During the meeting, Dr Blake will hand over the Presidential chains of office to her successor Dr Patricia Quinlan, but she will remain on as the Vice President for two more years. While there have been many highlights to her Presidency, such as the publishing of the long delayed Primary Eye Care Services Review report, the 100th anniversary of the founding of the Irish Ophthalmological Society, the forerunner to the College, in 2018 is one that really stands out for Dr Blake. To mark the occasion, the College created a special commemorative booklet, providing an overview of the evolution and delivery of ophthalmic services to patients in Ireland over the last number of decades. “That was absolutely a highlight. It was a real joy to look back at the 100 years, to produce the book, and I didn’t realise how old the Society and the College was before I started doing my research. After the two Royal Colleges of Surgeons and Physicians, we are, I think, the oldest specialty college that there is… Before this country was a country we had separated from the UK and had a college, a society of our own. So to look back at all the achievements there have been in ophthalmology during that time has been fantastic. But it also makes you look forward – what are we going to achieve in the next 100 years? We want to achieve at least as much and more, and at this turnover in a new century to be still talking about some of the issues like waiting lists and delays in patients being seen is really not acceptable in 2019. These things can clearly be fixed without huge investment –they need to be fixed.
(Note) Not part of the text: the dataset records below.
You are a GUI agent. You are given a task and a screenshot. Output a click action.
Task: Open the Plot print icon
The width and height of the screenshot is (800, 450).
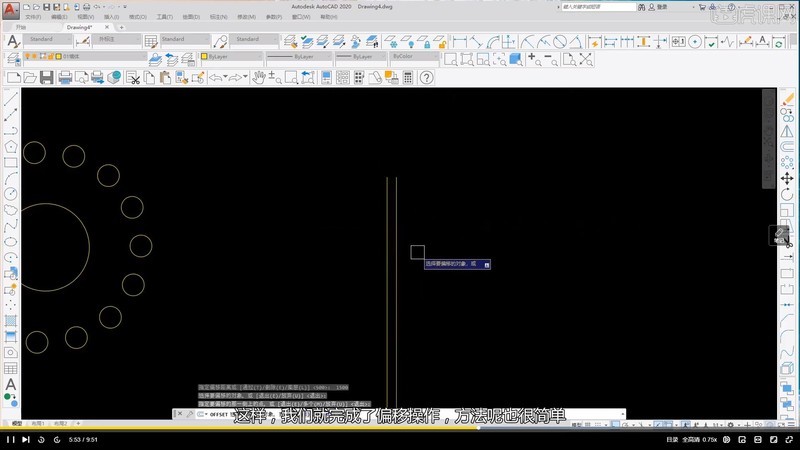pos(65,78)
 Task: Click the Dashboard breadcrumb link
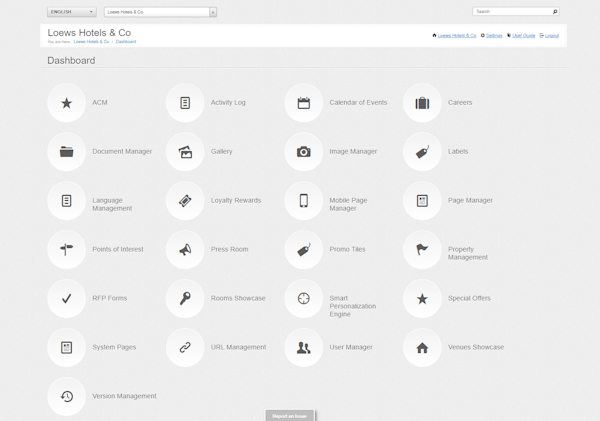pos(126,42)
“But the actual celebration of the centenary was very joyous, very well supported by the membership of the College and also by our colleagues in other specialities, so it gave a much greater visibility to ophthalmology, which is a good thing. Sometimes because we work in outpatients in our own area, we don’t go around the wards, and people come down to see us, we maybe get forgotten about a little bit by our colleagues so this was a nice way socially to increase our visibility…”

Future hopes

The College held two recent meetings with Minister Harris where they again discussed the slow progress in rolling out the Primary Eye Care Services Review.
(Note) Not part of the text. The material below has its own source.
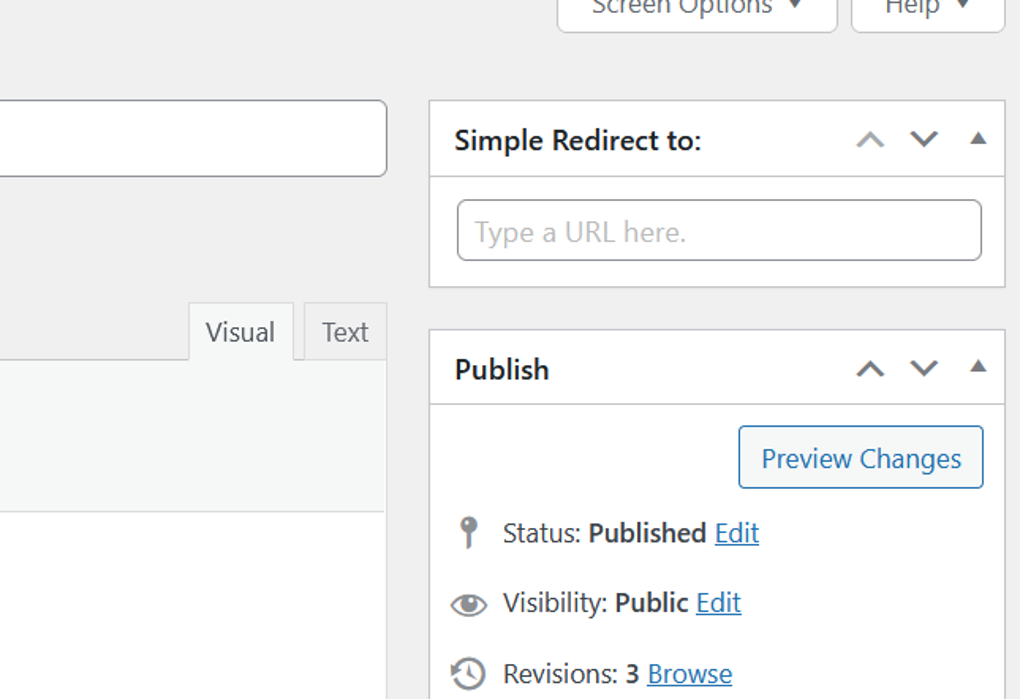Click the Preview Changes button
The width and height of the screenshot is (1020, 699).
click(860, 457)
Dr Blake said all parties expressed frustration at the delays in progressing the roll-out of the multidisciplinary teams and community eye care centres. She confirmed that the Minister reiterated his support for the plan and that he wants to see it rolled out as soon as possible. However, she pointed out that the HSE has to put up the money and give the go ahead for the necessary staff hiring and infrastructural development.

“So they [HSE and Sláintecare office] all know what the Minister is saying; he wants it done, and they know we are saying that it can and should be done and we want it done so it needs to happen now and it is out of our control as we have done all the talking to all the people who have said they are going to do it. They need to stop talking about it and just do it,” Dr Blake maintained.

Next year will see a date that has particular significance to the international ophthalmology community – 6/6 2020 (referring of course to 6/6 vision, the USA equivalent of which is 20/20 vision). Dr Blake hopes that on that date Minister Harris could announce to the world that: “I have sorted out ophthalmology and it is working as it should be – cataracts are now done in a timely fashion, children are seen at the age they should be and patients with AMD are being seen in the timeframe where their disease can be managed and controlled.”